### Study material

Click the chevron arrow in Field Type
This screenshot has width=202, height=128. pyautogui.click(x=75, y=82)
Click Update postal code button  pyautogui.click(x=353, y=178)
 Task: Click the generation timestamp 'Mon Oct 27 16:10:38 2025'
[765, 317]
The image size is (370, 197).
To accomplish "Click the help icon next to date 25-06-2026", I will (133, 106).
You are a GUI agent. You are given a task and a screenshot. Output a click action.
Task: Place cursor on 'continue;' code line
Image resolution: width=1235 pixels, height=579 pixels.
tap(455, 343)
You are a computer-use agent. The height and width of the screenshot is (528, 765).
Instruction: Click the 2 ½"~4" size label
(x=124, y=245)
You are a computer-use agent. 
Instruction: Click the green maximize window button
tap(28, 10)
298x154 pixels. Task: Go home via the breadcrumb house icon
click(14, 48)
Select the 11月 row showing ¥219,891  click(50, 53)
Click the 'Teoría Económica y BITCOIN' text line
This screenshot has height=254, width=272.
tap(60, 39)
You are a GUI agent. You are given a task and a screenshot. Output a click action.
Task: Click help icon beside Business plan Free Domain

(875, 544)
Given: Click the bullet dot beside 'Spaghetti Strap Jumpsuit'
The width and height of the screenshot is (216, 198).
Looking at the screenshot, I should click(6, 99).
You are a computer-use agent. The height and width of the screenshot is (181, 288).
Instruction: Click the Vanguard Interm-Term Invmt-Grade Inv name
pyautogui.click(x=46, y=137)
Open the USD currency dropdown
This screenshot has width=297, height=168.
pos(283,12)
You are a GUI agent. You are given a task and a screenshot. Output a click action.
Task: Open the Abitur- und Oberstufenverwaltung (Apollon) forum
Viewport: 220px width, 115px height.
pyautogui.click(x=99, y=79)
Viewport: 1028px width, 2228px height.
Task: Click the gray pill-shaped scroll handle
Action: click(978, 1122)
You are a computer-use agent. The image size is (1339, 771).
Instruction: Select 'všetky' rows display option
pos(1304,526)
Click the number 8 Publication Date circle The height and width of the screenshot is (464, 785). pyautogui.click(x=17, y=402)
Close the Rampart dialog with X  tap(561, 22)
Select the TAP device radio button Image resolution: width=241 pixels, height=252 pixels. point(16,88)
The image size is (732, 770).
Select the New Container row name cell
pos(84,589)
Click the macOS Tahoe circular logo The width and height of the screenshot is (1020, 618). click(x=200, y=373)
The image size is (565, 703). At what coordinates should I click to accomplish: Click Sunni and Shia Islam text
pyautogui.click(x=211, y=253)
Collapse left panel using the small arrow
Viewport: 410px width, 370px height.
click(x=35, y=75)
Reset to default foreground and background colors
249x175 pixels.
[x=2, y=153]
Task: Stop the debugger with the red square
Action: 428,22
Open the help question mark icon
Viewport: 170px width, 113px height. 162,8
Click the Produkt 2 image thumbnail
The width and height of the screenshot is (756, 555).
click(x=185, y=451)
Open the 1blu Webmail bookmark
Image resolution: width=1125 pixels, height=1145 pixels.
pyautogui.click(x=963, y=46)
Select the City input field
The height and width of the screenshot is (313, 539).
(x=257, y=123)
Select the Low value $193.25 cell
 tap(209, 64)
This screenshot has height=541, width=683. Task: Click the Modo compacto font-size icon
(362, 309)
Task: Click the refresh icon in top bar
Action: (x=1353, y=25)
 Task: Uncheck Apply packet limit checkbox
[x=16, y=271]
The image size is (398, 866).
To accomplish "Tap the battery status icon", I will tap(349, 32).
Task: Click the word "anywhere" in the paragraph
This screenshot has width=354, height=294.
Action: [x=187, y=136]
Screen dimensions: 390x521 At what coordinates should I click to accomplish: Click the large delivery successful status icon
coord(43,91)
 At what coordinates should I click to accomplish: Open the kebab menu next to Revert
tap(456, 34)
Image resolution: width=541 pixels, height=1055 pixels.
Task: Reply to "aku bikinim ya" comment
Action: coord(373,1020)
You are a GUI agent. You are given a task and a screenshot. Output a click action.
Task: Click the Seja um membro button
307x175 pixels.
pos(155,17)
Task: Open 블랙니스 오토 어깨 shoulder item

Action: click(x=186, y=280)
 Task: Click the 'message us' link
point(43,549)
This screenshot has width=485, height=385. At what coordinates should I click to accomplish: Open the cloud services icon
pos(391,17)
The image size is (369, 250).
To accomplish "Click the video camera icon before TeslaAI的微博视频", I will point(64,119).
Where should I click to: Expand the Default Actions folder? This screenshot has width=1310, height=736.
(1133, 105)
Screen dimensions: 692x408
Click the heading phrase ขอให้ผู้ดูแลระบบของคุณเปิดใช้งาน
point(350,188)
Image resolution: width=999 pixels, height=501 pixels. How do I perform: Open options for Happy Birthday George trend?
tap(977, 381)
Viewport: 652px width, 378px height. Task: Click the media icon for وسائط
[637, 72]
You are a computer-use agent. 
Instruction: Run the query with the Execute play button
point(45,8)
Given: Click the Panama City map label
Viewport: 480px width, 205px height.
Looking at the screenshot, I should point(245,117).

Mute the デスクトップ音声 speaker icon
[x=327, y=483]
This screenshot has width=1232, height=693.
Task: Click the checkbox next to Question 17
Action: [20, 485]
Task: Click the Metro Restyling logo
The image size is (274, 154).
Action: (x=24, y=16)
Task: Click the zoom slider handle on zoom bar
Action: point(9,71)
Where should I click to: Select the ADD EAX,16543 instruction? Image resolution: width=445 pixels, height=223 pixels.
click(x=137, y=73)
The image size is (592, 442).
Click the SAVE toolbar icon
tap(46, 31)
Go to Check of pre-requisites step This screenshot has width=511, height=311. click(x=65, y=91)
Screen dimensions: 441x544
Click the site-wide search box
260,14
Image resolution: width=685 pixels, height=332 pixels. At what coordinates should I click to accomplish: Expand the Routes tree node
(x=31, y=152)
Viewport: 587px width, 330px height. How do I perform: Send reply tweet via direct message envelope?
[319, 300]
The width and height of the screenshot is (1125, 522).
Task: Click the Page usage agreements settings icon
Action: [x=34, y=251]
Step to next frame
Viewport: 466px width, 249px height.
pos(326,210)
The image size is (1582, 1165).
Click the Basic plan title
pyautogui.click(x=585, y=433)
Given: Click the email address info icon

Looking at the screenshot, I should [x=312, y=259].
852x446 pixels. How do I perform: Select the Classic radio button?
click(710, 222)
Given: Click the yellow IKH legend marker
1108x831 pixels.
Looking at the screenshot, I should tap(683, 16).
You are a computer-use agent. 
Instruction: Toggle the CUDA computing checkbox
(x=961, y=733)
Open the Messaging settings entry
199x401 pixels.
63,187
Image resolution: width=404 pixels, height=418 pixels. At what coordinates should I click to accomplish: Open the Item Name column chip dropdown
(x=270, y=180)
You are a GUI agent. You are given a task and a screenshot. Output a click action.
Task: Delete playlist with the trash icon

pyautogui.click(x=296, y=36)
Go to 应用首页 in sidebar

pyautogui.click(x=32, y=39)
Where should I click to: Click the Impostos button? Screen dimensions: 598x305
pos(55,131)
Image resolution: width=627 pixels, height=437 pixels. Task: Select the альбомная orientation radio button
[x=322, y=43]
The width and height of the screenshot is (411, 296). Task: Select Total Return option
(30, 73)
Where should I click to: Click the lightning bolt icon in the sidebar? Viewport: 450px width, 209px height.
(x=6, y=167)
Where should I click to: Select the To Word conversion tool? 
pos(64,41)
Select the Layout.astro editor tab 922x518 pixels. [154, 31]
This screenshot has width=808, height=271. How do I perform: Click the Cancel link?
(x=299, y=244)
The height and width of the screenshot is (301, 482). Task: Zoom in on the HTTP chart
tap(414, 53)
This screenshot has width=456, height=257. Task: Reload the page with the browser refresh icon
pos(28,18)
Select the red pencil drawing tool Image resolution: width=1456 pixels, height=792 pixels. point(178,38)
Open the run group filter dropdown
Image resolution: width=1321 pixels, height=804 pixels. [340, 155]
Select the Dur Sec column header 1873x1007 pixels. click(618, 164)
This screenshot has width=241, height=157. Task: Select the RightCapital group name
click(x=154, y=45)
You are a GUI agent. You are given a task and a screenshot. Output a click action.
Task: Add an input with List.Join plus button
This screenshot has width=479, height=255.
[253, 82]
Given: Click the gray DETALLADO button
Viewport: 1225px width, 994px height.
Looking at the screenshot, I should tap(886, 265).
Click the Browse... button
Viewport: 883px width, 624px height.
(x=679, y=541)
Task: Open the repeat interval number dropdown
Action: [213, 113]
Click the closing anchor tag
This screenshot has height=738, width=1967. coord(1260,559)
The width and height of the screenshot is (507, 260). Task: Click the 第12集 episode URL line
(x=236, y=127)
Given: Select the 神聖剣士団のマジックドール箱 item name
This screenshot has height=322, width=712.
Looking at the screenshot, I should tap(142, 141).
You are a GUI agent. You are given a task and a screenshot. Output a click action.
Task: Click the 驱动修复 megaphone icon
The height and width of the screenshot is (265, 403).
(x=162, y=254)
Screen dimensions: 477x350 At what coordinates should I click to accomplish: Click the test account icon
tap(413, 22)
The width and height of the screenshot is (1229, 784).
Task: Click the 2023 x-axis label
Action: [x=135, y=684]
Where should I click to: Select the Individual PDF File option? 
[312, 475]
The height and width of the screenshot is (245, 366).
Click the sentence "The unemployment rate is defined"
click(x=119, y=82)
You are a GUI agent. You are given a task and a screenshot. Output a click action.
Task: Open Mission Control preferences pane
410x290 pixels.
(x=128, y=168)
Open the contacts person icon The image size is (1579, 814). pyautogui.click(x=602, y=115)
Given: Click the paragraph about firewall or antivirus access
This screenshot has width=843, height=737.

### Problem to solve
In the data above, how many lines hold the string "paragraph"? Give the number by itself.

### Reply
2